This page shows how to customize the Dataflow project monitoring dashboard, by adding a graph that queries Cloud Monitoring metrics.
The project monitoring dashboard lets you monitor a collection of jobs and see their overall health and performance. The dashboard contains a default set of charts that are useful for most workloads. By customizing the dashboard, you can add charts that are specific to your business requirements.
Example scenario
To show how you might customize the dashboard, assume that an organization wants to track the estimated cost of the top 25 jobs in their project.
For this scenario, assume that the jobs have the following characteristics:
- The jobs are all streaming jobs.
- The jobs use the data-processed billing model.
- The jobs save files to Persistent Disk, both Standard (HDD) and SSD.
- The jobs don't use GPUs.

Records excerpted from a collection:

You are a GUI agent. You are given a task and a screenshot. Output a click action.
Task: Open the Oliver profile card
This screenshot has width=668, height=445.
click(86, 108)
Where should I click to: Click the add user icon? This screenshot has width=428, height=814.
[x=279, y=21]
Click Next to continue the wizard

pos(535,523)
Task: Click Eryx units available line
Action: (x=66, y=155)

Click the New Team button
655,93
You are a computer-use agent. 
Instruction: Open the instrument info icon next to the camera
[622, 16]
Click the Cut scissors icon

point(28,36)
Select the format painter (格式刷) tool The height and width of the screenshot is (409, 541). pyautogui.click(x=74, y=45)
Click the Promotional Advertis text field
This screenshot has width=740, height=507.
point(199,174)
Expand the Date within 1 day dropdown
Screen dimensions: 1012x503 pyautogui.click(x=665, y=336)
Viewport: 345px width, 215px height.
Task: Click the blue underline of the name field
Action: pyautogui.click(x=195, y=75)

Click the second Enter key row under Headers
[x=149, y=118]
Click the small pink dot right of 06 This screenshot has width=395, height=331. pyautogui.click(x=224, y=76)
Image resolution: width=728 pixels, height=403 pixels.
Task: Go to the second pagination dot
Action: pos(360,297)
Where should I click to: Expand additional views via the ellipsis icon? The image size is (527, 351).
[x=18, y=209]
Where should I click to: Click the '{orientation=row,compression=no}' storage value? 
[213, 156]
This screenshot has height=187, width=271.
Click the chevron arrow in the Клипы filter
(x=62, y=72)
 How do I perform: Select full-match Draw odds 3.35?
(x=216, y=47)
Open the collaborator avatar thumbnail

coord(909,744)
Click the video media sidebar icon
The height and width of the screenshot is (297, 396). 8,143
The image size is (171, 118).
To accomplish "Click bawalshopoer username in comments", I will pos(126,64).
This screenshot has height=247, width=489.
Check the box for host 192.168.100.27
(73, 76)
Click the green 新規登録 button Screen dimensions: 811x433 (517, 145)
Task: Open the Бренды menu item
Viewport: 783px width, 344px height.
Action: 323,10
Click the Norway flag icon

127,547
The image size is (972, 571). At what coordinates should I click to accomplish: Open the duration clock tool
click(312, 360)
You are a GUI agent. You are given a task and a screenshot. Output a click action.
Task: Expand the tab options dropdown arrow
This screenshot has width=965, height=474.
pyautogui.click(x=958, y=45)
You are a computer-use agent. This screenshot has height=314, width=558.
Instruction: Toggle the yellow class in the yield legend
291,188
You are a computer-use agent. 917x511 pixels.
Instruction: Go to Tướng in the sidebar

**Requests:**
a. In the Dataflow dashboard page's example scenario, what does the organization want to track?
b. Continue the Dataflow dashboard page from its last line.

**Answers to the tasks:**
a. The estimated cost of the top 25 jobs in their project.

b.
Choose metrics
The following metrics are needed to estimate the cost of a job, given the assumptions listed the previous section:
Resource | Relevant metric |
---|---|
CPU (vCPU per hour) |
job/total_vcpu_time
|
Memory (GB per hour) |
job/total_memory_usage_time
|
Data processed during shuffle (GB) |
job/total_streaming_data_processed
|
Persistent Disk usage (GB per hour, Standard and SSD) |
job/total_pd_usage_time
|
For more information, see Dataflow pricing.
To learn which resources are available in Monitoring, see Monitored resource types.
Write a PromQL query
To query metrics from Cloud Monitoring, use Prometheus Query Language (PromQL). This section shows how to write a PromQL query for the scenario by building it up from smaller clauses. This section doesn't assume any prior knowledge of PromQL. For more information, see PromQL in Cloud Monitoring.
Map metric names to PromQL strings
To use Monitoring metrics in PromQL queries, you must map the metric name to a PromQL string, as follows:
Metric name | PromQL string |
---|---|
job/total_vcpu_time |
dataflow_googleapis_com:job_total_vcpu_time |
job/total_memory_usage_time |
dataflow_googleapis_com:job_total_memory_usage_time |
job/total_streaming_data_processed |
dataflow_googleapis_com:job_total_streaming_data_processed
|
job/total_pd_usage_time |
dataflow_googleapis_com:job_total_pd_usage_time |
For more information, see Mapping Cloud Monitoring metrics to PromQL.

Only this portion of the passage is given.